Find the line with "Open the Variables side panel" in the entries below, then reproduce it and every line after it down to and including the line with "Task: Click the A-Z", exactly.

Provided data:
┄┄┄┄┄┄┄┄┄┄┄┄┄┄┄┄┄┄┄┄

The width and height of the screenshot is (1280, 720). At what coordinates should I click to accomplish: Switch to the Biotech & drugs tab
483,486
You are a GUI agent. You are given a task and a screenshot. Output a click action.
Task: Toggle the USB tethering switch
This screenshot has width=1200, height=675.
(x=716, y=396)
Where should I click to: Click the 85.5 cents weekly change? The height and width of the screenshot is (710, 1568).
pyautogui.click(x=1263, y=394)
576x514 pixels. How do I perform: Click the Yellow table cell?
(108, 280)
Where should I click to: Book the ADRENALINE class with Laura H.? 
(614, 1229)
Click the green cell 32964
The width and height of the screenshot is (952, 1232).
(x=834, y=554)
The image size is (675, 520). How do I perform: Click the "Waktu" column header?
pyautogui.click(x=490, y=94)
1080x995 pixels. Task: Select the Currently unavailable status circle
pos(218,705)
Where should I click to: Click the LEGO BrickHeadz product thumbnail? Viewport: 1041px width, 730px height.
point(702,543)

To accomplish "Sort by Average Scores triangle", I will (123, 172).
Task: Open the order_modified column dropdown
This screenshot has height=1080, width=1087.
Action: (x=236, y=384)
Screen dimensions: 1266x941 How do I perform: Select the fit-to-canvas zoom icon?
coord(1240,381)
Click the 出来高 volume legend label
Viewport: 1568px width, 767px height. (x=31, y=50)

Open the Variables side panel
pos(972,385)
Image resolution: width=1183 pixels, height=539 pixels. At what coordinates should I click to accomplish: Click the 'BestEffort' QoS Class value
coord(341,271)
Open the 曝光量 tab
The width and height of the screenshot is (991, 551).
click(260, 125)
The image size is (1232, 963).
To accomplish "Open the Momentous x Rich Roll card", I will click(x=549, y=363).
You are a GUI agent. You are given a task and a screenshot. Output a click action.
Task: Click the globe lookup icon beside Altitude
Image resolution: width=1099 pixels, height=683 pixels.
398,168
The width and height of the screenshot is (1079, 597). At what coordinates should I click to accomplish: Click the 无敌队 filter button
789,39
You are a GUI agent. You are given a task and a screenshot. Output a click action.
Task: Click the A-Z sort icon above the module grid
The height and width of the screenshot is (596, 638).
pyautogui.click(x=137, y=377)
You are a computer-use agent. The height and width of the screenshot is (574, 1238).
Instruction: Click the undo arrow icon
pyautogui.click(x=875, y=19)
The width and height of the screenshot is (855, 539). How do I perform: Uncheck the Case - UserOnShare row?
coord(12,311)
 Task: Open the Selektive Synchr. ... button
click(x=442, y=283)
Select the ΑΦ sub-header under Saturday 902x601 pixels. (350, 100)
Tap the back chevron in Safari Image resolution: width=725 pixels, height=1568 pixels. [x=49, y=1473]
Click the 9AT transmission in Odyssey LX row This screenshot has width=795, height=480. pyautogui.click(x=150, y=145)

┄┄┄┄┄┄┄┄┄┄┄┄┄┄┄┄┄┄┄┄

Output for this exercise:
Open the Variables side panel
pos(972,385)
Image resolution: width=1183 pixels, height=539 pixels. At what coordinates should I click to accomplish: Click the 'BestEffort' QoS Class value
coord(341,271)
Open the 曝光量 tab
The width and height of the screenshot is (991, 551).
click(260, 125)
The image size is (1232, 963).
To accomplish "Open the Momentous x Rich Roll card", I will click(x=549, y=363).
You are a GUI agent. You are given a task and a screenshot. Output a click action.
Task: Click the globe lookup icon beside Altitude
Image resolution: width=1099 pixels, height=683 pixels.
398,168
The width and height of the screenshot is (1079, 597). At what coordinates should I click to accomplish: Click the 无敌队 filter button
789,39
You are a GUI agent. You are given a task and a screenshot. Output a click action.
Task: Click the A-Z sort icon above the module grid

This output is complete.